Gold verliert an Beliebtheit. Quelle: dpa
Gold verliert an Beliebtheit. Quelle: dpa

Der Glanz des Goldes ist verblasst. Mit einem Preisrückgang von 20 Prozent gegenüber dem Allzeithoch vom September 2011 ist nunmehr ein “Bärenmarkt” erreicht. Dabei hat etwa die US-Bank Goldman Sachs Group Inc. Rekordpreise für das Edelmetall vorausgesagt.

Anzeige

Investoren reduzieren ihre Goldanlagen bereits seit drei Monaten, das ist die längste Phase seit 2004. Favorisiert wird stattdessen der Dollar. Er ist die neue Zuflucht vor der Staatschuldenkrise in der Euro-Zone - zumal die Spekulationen zunehmen, dass Griechenland, das nach der gescheiterten Regierungsbildung vor Neuwahlen steht, aus der Europäischen Währungsunion aussteigen wird.
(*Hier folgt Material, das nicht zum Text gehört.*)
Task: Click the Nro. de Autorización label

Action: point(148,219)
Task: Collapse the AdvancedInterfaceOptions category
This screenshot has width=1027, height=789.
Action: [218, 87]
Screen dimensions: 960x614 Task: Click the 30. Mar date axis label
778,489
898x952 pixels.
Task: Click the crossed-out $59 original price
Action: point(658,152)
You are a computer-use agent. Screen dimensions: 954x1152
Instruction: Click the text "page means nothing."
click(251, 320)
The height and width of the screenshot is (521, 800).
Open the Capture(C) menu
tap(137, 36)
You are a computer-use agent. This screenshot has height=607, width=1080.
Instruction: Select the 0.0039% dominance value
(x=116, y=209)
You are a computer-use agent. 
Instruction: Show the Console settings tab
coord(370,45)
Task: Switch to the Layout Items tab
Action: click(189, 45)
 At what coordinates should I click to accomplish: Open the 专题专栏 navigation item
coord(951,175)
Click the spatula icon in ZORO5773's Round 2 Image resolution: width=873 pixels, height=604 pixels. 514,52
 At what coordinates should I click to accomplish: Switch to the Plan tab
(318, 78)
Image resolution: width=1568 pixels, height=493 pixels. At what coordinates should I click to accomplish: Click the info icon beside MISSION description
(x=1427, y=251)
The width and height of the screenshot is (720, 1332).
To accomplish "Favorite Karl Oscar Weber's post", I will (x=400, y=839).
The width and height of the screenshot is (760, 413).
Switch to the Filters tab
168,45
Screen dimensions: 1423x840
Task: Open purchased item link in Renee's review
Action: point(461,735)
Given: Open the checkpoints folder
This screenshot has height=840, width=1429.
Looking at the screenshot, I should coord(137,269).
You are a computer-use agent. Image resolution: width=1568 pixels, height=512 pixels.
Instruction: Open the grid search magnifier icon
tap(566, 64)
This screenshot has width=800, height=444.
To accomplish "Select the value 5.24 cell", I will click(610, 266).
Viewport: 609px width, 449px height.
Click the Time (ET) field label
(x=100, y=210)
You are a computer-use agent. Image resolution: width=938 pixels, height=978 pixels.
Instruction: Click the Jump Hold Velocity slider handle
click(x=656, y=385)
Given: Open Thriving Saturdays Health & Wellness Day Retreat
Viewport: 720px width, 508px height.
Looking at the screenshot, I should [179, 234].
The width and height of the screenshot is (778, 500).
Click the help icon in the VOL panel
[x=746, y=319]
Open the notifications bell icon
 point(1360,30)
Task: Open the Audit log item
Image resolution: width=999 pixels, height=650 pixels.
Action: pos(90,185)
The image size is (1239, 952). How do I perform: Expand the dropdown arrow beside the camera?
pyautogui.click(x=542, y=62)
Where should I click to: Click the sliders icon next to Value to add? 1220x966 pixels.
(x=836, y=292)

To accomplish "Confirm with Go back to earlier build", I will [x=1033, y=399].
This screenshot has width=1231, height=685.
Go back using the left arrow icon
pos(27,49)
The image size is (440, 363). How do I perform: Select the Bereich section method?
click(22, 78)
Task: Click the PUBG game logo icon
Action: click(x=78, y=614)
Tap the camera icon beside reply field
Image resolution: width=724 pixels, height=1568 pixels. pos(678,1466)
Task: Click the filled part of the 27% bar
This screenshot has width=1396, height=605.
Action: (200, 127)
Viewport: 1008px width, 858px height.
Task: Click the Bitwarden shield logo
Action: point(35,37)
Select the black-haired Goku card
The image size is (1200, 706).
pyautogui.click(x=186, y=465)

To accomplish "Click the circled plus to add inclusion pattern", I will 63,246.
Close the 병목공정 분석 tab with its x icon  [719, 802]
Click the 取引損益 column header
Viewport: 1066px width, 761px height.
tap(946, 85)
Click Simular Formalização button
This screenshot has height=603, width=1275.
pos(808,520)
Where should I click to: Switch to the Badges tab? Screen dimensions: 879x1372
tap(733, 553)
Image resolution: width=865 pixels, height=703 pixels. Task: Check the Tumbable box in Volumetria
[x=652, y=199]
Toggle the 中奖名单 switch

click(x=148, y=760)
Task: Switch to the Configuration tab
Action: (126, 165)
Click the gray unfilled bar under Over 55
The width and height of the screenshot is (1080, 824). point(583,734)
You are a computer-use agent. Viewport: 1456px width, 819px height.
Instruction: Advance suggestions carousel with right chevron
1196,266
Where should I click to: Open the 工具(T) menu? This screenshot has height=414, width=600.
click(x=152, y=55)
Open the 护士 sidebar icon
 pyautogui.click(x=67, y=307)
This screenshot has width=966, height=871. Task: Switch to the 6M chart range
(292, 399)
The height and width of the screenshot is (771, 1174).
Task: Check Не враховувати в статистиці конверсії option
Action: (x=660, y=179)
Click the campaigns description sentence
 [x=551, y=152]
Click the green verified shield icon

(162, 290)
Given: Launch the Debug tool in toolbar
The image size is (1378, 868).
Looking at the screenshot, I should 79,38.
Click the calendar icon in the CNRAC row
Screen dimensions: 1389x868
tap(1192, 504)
Die Unze Gold verbilligte sich am Mittwoch am Kassamarkt um bis zu 1,1 Prozent auf 1.526,97 Dollar.

Was Sie über Gold wissen sollten

  • Was ist Gold?

    Gold ist ein seltenes Metall mit einem Schmelzpunkt von 1064 Grad Celsius. Der Siedepunkt liegt bei 2856 Grad. Die chemische Abkürzung für Gold ist „Au“ und stammt vom lateinischen Wort „Aurum“ ab. Es hat mehrere Eigenschaften, die es für die Menschheit über die Jahre nützlich gemacht hat. Gold leitet extrem gut. Außerdem reagiert es nicht mit Wasser oder Sauerstoff.

  • Wie viel Gold wurde in der Geschichte gefördert?

    Nach Schätzungen wurden in der gesamten Menschheitsgeschichte bis heute um die 166.600 Tonnen Gold aus Minen geholt. Ein Großteil davon – etwa zwei Drittel – seit 1950.

  • Wie viel Gold gibt es noch auf der Erde?

    Die letzten Zahlen der US Geological Society gingen im Januar 2011 von weltweit 51.000 Tonnen aus.

  • Wie viel Gold wird pro Jahr abgebaut?

    In den vergangenen Jahren waren es etwa 2.500 Tonnen pro Jahr.

  • Wo wird weltweit am meisten Gold abgebaut?

    Überall auf der Welt wird Gold gewonnen. Aber beinahe ein Drittel des Goldes wird in nur drei Ländern abgebaut. An der Spitze liegt China mit 13,1 Prozent, darauf folgen die USA und Australien mit jeweils 9,1 Prozent.

  • Was passiert mit dem Gold?

    29 Prozent des abgebauten Goldes kommt im Investmentbereich zum Einsatz, also in Form von Münzen und Barren. Aus 59 Prozent wird Schmuck gemacht. 12 Prozent wird von der Industrie verarbeitet.

  • Wo sind die größten Absatzmärkte für Gold?

    Mit 1059 Tonnen ist Indien der mit Abstand größte Absatzmarkt für physisches Gold (Münzen, Barren, Schmuck). Dahinter liegt China mit 770 Tonnen. Im Vergleich dazu abgeschlagen sind die USA mit 213 Tonnen und Deutschland mit 154 Tonnen.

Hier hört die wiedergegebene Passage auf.